▶ [Task goal]
Starting at the top of the records, output every line through the one that contains "This screenshot has height=1148, width=1042.", keeping each exactly as it appears.

[Dataset entries]
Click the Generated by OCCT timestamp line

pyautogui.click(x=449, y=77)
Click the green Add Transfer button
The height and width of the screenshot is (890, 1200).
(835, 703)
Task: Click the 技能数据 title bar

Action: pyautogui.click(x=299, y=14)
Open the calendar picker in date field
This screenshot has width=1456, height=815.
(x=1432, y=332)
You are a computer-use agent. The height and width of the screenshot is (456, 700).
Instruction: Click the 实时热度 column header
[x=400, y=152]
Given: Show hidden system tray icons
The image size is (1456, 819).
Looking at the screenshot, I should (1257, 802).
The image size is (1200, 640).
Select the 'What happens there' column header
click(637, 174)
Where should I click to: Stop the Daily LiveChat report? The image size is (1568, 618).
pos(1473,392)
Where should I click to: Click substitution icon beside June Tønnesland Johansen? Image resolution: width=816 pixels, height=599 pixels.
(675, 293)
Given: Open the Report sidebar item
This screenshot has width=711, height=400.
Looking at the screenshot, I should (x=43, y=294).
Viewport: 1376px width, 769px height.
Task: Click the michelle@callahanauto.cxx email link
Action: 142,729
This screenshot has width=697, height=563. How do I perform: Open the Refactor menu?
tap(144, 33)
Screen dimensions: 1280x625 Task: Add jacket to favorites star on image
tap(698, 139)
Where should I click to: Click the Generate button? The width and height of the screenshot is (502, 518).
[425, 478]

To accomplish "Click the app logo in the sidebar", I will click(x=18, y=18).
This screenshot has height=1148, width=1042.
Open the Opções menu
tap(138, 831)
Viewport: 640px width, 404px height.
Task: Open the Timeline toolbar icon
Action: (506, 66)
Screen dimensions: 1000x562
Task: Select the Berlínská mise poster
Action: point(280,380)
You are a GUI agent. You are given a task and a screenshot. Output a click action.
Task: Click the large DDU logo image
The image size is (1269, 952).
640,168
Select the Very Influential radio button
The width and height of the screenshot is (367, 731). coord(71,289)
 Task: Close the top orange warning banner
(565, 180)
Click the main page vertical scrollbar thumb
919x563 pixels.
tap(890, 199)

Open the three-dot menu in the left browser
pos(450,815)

▶ [Task answer]
Click the Generated by OCCT timestamp line

pyautogui.click(x=449, y=77)
Click the green Add Transfer button
The height and width of the screenshot is (890, 1200).
(835, 703)
Task: Click the 技能数据 title bar

Action: pyautogui.click(x=299, y=14)
Open the calendar picker in date field
This screenshot has width=1456, height=815.
(x=1432, y=332)
You are a computer-use agent. The height and width of the screenshot is (456, 700).
Instruction: Click the 实时热度 column header
[x=400, y=152]
Given: Show hidden system tray icons
The image size is (1456, 819).
Looking at the screenshot, I should (1257, 802).
The image size is (1200, 640).
Select the 'What happens there' column header
click(637, 174)
Where should I click to: Stop the Daily LiveChat report? The image size is (1568, 618).
pos(1473,392)
Where should I click to: Click substitution icon beside June Tønnesland Johansen? Image resolution: width=816 pixels, height=599 pixels.
(675, 293)
Given: Open the Report sidebar item
This screenshot has width=711, height=400.
Looking at the screenshot, I should (x=43, y=294).
Viewport: 1376px width, 769px height.
Task: Click the michelle@callahanauto.cxx email link
Action: 142,729
This screenshot has width=697, height=563. How do I perform: Open the Refactor menu?
tap(144, 33)
Screen dimensions: 1280x625 Task: Add jacket to favorites star on image
tap(698, 139)
Where should I click to: Click the Generate button? The width and height of the screenshot is (502, 518).
[425, 478]

To accomplish "Click the app logo in the sidebar", I will click(x=18, y=18).
This screenshot has height=1148, width=1042.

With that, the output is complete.